## Introduction
Optical Character Recognition (OCR) is critical in Computer Vision and Artificial Intelligence. Its applications span a variety of sectors, including document digitization, automated data entry, and license plate recognition. Unlike typical image processing tasks, OCR identifies, extracts, and digitizes written or printed characters from images or documents. This technology bridges the gap between the physical text world and the digital realm, allowing computers to understand and utilize written text within images.

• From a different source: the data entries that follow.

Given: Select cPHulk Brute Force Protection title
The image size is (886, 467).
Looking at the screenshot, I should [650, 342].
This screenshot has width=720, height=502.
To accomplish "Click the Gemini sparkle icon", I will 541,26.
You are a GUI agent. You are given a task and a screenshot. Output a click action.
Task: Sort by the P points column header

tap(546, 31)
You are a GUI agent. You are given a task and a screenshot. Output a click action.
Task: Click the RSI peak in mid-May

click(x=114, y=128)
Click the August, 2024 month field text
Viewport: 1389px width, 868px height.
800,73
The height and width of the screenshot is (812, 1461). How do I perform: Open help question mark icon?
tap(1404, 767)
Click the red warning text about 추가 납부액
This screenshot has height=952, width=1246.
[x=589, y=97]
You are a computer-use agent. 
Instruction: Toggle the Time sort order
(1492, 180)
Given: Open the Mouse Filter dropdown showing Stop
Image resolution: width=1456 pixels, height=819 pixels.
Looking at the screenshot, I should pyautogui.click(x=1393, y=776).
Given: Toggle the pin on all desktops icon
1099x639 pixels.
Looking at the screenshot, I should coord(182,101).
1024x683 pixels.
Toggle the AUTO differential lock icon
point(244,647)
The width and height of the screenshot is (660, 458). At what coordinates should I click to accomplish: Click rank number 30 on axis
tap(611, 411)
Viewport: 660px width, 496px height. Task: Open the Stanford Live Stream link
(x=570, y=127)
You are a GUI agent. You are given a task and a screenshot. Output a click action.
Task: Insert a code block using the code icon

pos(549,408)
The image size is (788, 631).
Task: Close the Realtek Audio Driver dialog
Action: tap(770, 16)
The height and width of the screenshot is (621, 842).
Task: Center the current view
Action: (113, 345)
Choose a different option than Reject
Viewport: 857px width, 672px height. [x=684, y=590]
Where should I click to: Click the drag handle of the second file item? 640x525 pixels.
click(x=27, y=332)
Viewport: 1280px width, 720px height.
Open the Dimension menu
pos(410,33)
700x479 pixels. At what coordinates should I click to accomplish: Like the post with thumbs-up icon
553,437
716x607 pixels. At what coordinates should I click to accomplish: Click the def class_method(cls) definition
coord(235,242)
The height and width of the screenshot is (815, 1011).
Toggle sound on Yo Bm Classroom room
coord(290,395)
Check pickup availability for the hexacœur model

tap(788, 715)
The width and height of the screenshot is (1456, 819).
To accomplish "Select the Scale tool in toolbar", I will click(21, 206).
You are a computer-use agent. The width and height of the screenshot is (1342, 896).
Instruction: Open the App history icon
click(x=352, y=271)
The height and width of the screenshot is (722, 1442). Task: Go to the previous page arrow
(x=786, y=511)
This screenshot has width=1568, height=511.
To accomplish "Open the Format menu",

This guide will show you how to run a powerful OCR model Paddle-OCR and deploy it using SnapML. You can read more about PaddleOCR in their official repo [here](https://github.com/PaddlePaddle/PaddleOCR).

## Dependencies

### Python Inference
To test the model in our Python framework and convert it into a SnapML-compatible ONNX graph, we've prepared [this](https://github.com/opencv-ai/paddle-ocr) repository. You need to clone it and install dependencies.

In [None]:
!git clone https://github.com/opencv-ai/paddle-ocr
!cd paddle-ocr && pip install -r requirements.txt
!pip install git+https://github.com/daquexian/onnx-simplifier.git@v0.3.6 numpy==1.21.6 paddle2onnx gdown paddlepaddle==2.4.2 Pillow==9.5.0

## Training (optional)

We've prepared a separate notebook with instructions on launching the PaddleOCR training scripts. We didn't train the model on our side and reproduce the authors' instructions there; therefore, we can't guarantee that the results will match the authors' pre-trained model we used. The training notebook can be found [here](https://drive.google.com/file/d/1K_QAvqBF-lzHtDZrHLYwjbbPj0UR0dVn/view?usp=drive_link).

## Export

We need to convert the model weights into ONNX format to run our Python pipeline and use it with SnapML. We provide converted models in our Python repository, and you may skip these steps if you want to.

We used the pre-trained checkpoints. You need to download it or train your own models. To prepare your own weights for convertation, follow [the instructions](https://github.com/PaddlePaddle/PaddleOCR/blob/release/2.6/doc/doc_en/inference_en.md#1-convert-training-model-to-inference-model) to save inference state checkpoint.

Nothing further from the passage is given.